■ **Exercise goal**
Each entry below is to be transcribed exactly.

# # #

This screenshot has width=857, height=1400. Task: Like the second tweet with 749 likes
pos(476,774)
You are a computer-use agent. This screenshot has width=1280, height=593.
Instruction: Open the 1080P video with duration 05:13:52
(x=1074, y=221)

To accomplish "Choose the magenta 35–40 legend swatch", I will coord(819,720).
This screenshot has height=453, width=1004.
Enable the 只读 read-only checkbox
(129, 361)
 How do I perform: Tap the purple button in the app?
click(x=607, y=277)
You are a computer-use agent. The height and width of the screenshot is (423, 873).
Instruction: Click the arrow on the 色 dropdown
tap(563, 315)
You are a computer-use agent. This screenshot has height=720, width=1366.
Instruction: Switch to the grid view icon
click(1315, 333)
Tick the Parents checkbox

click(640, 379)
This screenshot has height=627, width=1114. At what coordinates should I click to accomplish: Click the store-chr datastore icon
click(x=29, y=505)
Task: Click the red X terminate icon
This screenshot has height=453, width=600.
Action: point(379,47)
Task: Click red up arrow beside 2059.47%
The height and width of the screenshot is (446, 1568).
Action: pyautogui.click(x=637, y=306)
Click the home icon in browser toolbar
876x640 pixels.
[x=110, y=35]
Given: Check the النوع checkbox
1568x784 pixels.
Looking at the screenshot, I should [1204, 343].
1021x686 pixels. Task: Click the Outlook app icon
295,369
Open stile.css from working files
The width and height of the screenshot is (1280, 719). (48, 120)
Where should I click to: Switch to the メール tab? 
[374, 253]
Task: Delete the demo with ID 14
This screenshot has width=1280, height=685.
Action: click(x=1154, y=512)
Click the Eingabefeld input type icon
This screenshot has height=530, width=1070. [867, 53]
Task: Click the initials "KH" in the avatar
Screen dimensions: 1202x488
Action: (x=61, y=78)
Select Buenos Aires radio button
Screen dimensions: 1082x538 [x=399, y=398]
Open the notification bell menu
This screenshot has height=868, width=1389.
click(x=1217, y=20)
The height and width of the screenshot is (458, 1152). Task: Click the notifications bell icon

# # #

■ **Answer for this exercise**
This screenshot has width=857, height=1400. Task: Like the second tweet with 749 likes
pos(476,774)
You are a computer-use agent. This screenshot has width=1280, height=593.
Instruction: Open the 1080P video with duration 05:13:52
(x=1074, y=221)

To accomplish "Choose the magenta 35–40 legend swatch", I will coord(819,720).
This screenshot has height=453, width=1004.
Enable the 只读 read-only checkbox
(129, 361)
 How do I perform: Tap the purple button in the app?
click(x=607, y=277)
You are a computer-use agent. The height and width of the screenshot is (423, 873).
Instruction: Click the arrow on the 色 dropdown
tap(563, 315)
You are a computer-use agent. This screenshot has height=720, width=1366.
Instruction: Switch to the grid view icon
click(1315, 333)
Tick the Parents checkbox

click(640, 379)
This screenshot has height=627, width=1114. At what coordinates should I click to accomplish: Click the store-chr datastore icon
click(x=29, y=505)
Task: Click the red X terminate icon
This screenshot has height=453, width=600.
Action: point(379,47)
Task: Click red up arrow beside 2059.47%
The height and width of the screenshot is (446, 1568).
Action: pyautogui.click(x=637, y=306)
Click the home icon in browser toolbar
876x640 pixels.
[x=110, y=35]
Given: Check the النوع checkbox
1568x784 pixels.
Looking at the screenshot, I should [1204, 343].
1021x686 pixels. Task: Click the Outlook app icon
295,369
Open stile.css from working files
The width and height of the screenshot is (1280, 719). (48, 120)
Where should I click to: Switch to the メール tab? 
[374, 253]
Task: Delete the demo with ID 14
This screenshot has width=1280, height=685.
Action: click(x=1154, y=512)
Click the Eingabefeld input type icon
This screenshot has height=530, width=1070. [867, 53]
Task: Click the initials "KH" in the avatar
Screen dimensions: 1202x488
Action: (x=61, y=78)
Select Buenos Aires radio button
Screen dimensions: 1082x538 [x=399, y=398]
Open the notification bell menu
This screenshot has height=868, width=1389.
click(x=1217, y=20)
The height and width of the screenshot is (458, 1152). Task: Click the notifications bell icon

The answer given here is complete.